Chronique

STARBREAKER - STARBREAKER / FRONTIERS RECORDS 2005

Sous cet hommage à Judas Priest (titre sur l’album ‘sin after sin’ 1977) se cache une dream team colossale : Tony Harnell chanteur de TNT, Magnus Karlsson guitariste de Last Tribe, Fabrizio Grossi bassiste ex Steve Vai, John Macaluso batteur ex Malmsteen et Ark.De quoi vous donner l’eau à la bouche. Evoluant dans un métal mélodique ce 1er opus a de quoi plaire.
« Die for you » débute sur une intro chinoise avec beaucoup de percussion, un rappel du travail de Ark, puis l’entrée de la guitare vous scotch sur place, Tony est très en forme tout comme les autres d’ailleurs. Un très bon début bien rentre dedans.
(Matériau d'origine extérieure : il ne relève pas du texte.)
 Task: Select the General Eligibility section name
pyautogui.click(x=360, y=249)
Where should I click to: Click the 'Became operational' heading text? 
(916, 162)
S’en plus attendre « lies » débarque, très mélodique. Cette chanson me rappelle un peu Mob Rules et la voix de Tony y est pour pas rien. Un très bon titre mid tempo mélodique, pour un bien bon album confirmé par « break my bones » toujours dans le même esprit. Ce groupe délivre une très bonne musique même si je les trouve un peu trop standard. Il manque un petit plus : un peu de fantaisie. « Crushed » poursuit sans rien changer de leur route de départ armé d’un refrain imparable qui te titille un bon moment. A noter les bons solos du père Karlsson. Début calme au piano pour « day of confusion » suivit d’un bon riff heavy avant de reprendre des airs calmes. Un autre titre qui me rappelle énormément Mob Rules dans sa construction. Un joli titre sur lequel Tony est très bon.
Aller « transparent » reprend notre heavy mélodique toujours aussi bon, le solo du Magnus est monstrueux, et le refrain bien sympatoche. Début au piano avec « light at the end of the world » et toujours pas de ballade en vue. Ce titre est le plus proche de TNT très mélodique limite FM un titre sympa, sans plus.
« Craddle to the grave » est déjà au 1er abord plus méchante mais surtout heavy, presque sombre jusqu’au refrain envolé. La basse de Fabrizio est bien porteuse, la puissance de sa 5 cordes se fait sentir derrière la guitare de Magnus qui nous délivre un solo à tomber. Encore une intro au piano mais toujours pas de ballade, au contraire un titre plutôt heavy et rythmé pour « underneath a falling sky » au très joli refrain. Une nouvelle fois pas grand-chose à dire si ce n’est très bon. « Turn it off » arrache une entrée en matière puissante pour un des titres les plus rythmés. Son super refrain donne des ailes, sûrement le meilleur de l’album. « Dragonfly » est l’instrumental de l’album (tiens comme c’est étrange Yngwie Malmsteen lui aussi à une instru du même nom). Un gros mélange entre Ark et Last Tribe tout le monde s’éclate comme des petits fous avec leur grosse technique et leur gros feeling : solos qui tuent de la mort, ambiance déjantée. Voila ce qui manquait depuis le départ. Ouff énorme.
« save yourself » fini le bal par un grand titre bien rythmé avec un nouveau refrain terrible une fin : bien bien.
Conclusion un bien bon album qui reste malheureusement assez linéaire et qui manque un peu de fantaisiste aux vues des musicos (il faut dire que j’en attendais plus). Sinon on a droit à 12 très bonnes compos très bien interprétées qui ravira tout fan de Métal mélodique.